Kręcąc kołowrotkiem wyciąga złamaną końcówkę wędki i cały zestaw! Oczywiście bez tego potwora z głębin. Na blanku litery i cyfry: c.w. 50 lbs. Ja mam podobną wędkę! Do tej chwili wydawało mi się, że sprzęt jest dostateczny. A teraz wiem jak bardzo się myliłem. Oboje uważamy że sprawcą naszych strat był z całą pewnością pokażny halibut.  Cóż człowiek przy całej swojej arogancji nie zawsze jest w stanie sprostać przeciwnikowi skrywającemu się w morskich odmętach. Tym razem wygrała ryba.
Trzeba to przyjąć z pokorą! Może następnym razem będzie więcej szczęścia i umiejętności.

Norwegia Helnessund 2011 086

Łowimy rożne odmiany dorszy – rdzawce, oraz tzw. czerwonego dorsza. Udało się nam nawet wyholować z głębin kilka razy nie wielkie karmazyny.

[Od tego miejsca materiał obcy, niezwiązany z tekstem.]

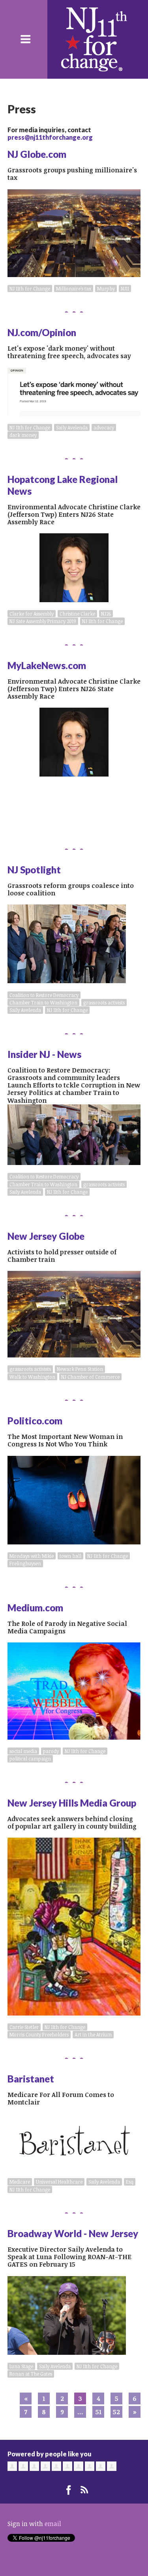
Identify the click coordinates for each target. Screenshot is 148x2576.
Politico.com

Jesteśmy światkami jak kilka metrów od naszej łodzi, ataku orła na pływającą przy powierzchni rybę .
Prawie jak bym oglądał film na National Geographic.  W przerwach po między pływami Oceanu, czekając na przypływ łowimy ryby z brzegu. Od czasu do czasu trafia się okazały dorsz. Tubylcy nie bardzo są skłonni uwierzyć iż dorsze można łowić trochę bardziej finezyjnie.  

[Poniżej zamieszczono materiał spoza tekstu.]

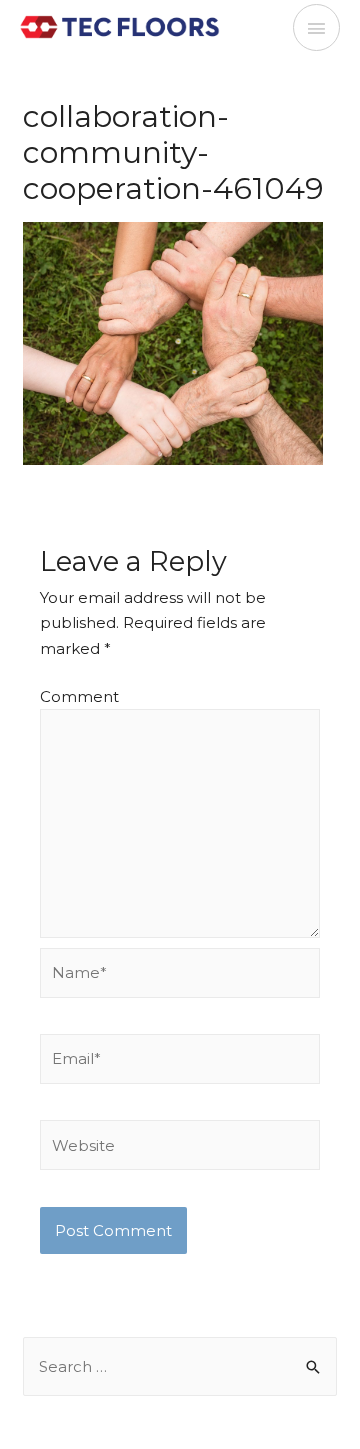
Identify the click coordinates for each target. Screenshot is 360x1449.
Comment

Wszyscy tu i my również wypływając na ryby używamy, grubych plecionek np. 0.30 i żyłek o średnicy przynajmniej 0.80 mm i grubsze. Kije przypominają bardziej sztywne pały nie wędki w naszym rozumieniu ( wędkarzy lądowych ).
A i tak ryby nie raz, wygrywają to emocjonujące przeciąganie liny. Już wiem, że aby pokonać dorodnego halibuta trzeba się odpowiednio przygotować i dysponować sprzętem do wyciągania „ łodzi podwodnych „!  Wyprawa bardzo udana. Obfitość ryb powoduje zamęt w głowie. Jedno wiem na pewno! Wrócę tu najszybciej jak tylko się da!
Może następnym razem uda się pokonać Wielką Rybę!